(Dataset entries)
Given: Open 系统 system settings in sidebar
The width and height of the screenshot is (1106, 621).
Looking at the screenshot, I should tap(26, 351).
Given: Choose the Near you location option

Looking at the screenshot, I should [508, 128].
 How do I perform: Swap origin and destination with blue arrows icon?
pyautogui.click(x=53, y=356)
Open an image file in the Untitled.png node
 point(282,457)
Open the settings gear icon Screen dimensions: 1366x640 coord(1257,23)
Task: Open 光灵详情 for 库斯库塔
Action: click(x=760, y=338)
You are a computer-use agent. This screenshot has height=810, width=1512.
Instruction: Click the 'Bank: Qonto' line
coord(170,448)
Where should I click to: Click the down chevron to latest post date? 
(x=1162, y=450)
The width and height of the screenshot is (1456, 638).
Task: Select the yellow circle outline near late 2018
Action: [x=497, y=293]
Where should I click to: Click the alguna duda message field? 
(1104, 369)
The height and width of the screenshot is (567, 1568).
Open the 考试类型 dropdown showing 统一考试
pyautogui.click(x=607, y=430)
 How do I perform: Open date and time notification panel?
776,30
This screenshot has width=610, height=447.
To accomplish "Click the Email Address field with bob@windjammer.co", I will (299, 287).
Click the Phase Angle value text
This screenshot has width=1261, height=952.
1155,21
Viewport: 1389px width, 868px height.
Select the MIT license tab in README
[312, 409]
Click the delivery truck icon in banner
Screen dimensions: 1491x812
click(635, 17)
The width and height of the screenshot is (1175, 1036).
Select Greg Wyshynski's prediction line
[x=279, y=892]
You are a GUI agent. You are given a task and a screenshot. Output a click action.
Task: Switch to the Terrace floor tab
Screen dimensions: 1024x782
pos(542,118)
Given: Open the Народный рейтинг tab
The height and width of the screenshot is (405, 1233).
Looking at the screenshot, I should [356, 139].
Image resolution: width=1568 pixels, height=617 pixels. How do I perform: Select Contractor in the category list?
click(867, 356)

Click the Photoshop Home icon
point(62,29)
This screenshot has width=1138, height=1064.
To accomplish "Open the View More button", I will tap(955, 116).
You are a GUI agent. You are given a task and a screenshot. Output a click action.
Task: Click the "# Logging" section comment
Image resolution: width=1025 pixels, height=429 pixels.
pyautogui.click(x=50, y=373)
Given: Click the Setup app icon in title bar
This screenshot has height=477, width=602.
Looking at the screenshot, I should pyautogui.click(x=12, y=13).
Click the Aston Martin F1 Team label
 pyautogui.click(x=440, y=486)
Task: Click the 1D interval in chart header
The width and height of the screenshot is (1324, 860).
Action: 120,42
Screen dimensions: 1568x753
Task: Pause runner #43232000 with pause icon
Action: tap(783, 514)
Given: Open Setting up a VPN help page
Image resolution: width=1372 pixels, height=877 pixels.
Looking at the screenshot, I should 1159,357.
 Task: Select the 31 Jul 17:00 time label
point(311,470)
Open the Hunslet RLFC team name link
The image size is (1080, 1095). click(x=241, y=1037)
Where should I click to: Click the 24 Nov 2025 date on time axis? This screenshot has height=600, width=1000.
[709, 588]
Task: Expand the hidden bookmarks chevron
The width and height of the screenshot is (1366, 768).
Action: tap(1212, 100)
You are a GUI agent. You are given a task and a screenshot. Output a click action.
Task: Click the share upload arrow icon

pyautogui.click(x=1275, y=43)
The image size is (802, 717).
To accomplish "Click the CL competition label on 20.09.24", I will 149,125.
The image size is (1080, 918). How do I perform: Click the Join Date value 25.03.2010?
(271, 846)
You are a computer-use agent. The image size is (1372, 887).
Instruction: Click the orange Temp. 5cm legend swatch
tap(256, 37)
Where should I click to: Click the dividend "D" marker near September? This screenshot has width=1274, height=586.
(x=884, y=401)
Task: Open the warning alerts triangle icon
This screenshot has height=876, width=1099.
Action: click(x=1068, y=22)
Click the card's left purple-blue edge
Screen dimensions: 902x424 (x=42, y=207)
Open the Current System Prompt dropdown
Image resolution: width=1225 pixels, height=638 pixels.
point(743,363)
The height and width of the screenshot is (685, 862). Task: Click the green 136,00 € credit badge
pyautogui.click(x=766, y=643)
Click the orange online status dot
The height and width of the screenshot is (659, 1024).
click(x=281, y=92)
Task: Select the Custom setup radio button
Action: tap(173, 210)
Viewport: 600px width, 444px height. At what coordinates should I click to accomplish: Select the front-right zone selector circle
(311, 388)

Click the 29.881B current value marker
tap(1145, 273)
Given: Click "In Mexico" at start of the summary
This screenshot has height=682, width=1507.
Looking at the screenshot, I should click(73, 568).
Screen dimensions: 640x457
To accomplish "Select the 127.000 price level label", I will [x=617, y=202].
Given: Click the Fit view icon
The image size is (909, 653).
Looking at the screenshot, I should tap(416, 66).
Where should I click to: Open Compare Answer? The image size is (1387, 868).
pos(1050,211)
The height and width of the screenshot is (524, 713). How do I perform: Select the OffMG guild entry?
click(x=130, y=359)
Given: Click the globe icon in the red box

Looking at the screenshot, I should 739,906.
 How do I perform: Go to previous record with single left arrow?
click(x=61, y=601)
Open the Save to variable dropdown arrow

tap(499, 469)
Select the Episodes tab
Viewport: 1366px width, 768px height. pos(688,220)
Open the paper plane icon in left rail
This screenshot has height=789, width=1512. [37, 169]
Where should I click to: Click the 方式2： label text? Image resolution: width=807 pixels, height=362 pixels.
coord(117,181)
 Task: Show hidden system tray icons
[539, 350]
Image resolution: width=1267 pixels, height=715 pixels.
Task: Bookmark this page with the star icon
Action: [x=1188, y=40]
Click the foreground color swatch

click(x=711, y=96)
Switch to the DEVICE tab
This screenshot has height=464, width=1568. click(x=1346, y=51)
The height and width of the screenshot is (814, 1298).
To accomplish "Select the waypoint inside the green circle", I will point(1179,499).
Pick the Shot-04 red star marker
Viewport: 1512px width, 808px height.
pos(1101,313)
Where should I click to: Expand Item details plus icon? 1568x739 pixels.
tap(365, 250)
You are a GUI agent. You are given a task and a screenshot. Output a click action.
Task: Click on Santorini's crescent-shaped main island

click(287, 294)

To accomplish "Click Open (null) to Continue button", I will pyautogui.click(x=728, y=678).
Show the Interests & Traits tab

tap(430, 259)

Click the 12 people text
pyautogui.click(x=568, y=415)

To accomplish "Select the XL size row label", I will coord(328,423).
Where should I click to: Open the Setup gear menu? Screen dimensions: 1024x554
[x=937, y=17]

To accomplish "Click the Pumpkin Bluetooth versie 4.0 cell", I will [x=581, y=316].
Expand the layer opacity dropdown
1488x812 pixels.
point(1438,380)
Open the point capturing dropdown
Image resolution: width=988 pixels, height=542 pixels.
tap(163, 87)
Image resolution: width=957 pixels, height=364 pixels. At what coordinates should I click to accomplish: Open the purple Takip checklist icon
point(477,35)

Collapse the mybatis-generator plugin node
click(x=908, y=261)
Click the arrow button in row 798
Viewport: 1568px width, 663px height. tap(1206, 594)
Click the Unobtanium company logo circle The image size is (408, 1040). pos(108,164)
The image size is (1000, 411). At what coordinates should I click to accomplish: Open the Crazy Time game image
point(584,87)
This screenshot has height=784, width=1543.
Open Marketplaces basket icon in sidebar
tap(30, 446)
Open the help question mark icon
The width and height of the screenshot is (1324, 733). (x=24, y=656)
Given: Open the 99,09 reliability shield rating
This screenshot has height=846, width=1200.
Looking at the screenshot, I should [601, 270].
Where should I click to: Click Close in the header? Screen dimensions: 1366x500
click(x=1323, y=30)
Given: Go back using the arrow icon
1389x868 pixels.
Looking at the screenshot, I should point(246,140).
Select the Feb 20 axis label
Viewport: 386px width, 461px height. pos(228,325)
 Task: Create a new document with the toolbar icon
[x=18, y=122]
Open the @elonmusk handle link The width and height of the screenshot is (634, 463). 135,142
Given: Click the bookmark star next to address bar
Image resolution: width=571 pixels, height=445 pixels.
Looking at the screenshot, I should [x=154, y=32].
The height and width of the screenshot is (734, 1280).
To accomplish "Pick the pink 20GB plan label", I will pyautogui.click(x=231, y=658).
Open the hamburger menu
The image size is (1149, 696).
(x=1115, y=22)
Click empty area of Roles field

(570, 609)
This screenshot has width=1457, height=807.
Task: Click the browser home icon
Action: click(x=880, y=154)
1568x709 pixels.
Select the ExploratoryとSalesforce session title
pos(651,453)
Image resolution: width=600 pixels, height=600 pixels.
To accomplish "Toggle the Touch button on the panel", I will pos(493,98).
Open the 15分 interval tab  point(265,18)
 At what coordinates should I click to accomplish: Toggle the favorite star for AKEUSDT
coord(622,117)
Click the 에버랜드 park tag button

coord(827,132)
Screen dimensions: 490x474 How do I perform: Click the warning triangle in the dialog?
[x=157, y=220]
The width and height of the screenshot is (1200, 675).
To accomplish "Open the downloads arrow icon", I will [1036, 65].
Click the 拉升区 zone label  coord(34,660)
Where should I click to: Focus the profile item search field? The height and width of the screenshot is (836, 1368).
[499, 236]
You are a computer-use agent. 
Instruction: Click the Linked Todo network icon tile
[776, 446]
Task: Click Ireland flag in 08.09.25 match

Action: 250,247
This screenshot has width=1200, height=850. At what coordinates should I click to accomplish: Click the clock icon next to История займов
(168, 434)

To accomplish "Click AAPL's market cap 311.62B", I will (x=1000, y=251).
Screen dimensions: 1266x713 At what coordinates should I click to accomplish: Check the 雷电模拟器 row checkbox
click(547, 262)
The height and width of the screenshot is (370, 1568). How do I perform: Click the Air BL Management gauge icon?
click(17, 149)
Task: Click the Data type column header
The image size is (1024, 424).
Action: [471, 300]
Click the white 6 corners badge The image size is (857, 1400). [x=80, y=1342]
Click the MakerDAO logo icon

:: YOUR ASSIGNMENT ::
Starting at the line that has "Open the point capturing dropdown" and ending at the line that has "Given: Click the bookmark", please write out the lines above exactly, leaving out all others.

:: YOUR SOLUTION ::
Open the point capturing dropdown
Image resolution: width=988 pixels, height=542 pixels.
tap(163, 87)
Image resolution: width=957 pixels, height=364 pixels. At what coordinates should I click to accomplish: Open the purple Takip checklist icon
point(477,35)

Collapse the mybatis-generator plugin node
click(x=908, y=261)
Click the arrow button in row 798
Viewport: 1568px width, 663px height. tap(1206, 594)
Click the Unobtanium company logo circle The image size is (408, 1040). pos(108,164)
The image size is (1000, 411). At what coordinates should I click to accomplish: Open the Crazy Time game image
point(584,87)
This screenshot has height=784, width=1543.
Open Marketplaces basket icon in sidebar
tap(30, 446)
Open the help question mark icon
The width and height of the screenshot is (1324, 733). (x=24, y=656)
Given: Open the 99,09 reliability shield rating
This screenshot has height=846, width=1200.
Looking at the screenshot, I should [601, 270].
Where should I click to: Click Close in the header? Screen dimensions: 1366x500
click(x=1323, y=30)
Given: Go back using the arrow icon
1389x868 pixels.
Looking at the screenshot, I should point(246,140).
Select the Feb 20 axis label
Viewport: 386px width, 461px height. pos(228,325)
 Task: Create a new document with the toolbar icon
[x=18, y=122]
Open the @elonmusk handle link The width and height of the screenshot is (634, 463). 135,142
Given: Click the bookmark star next to address bar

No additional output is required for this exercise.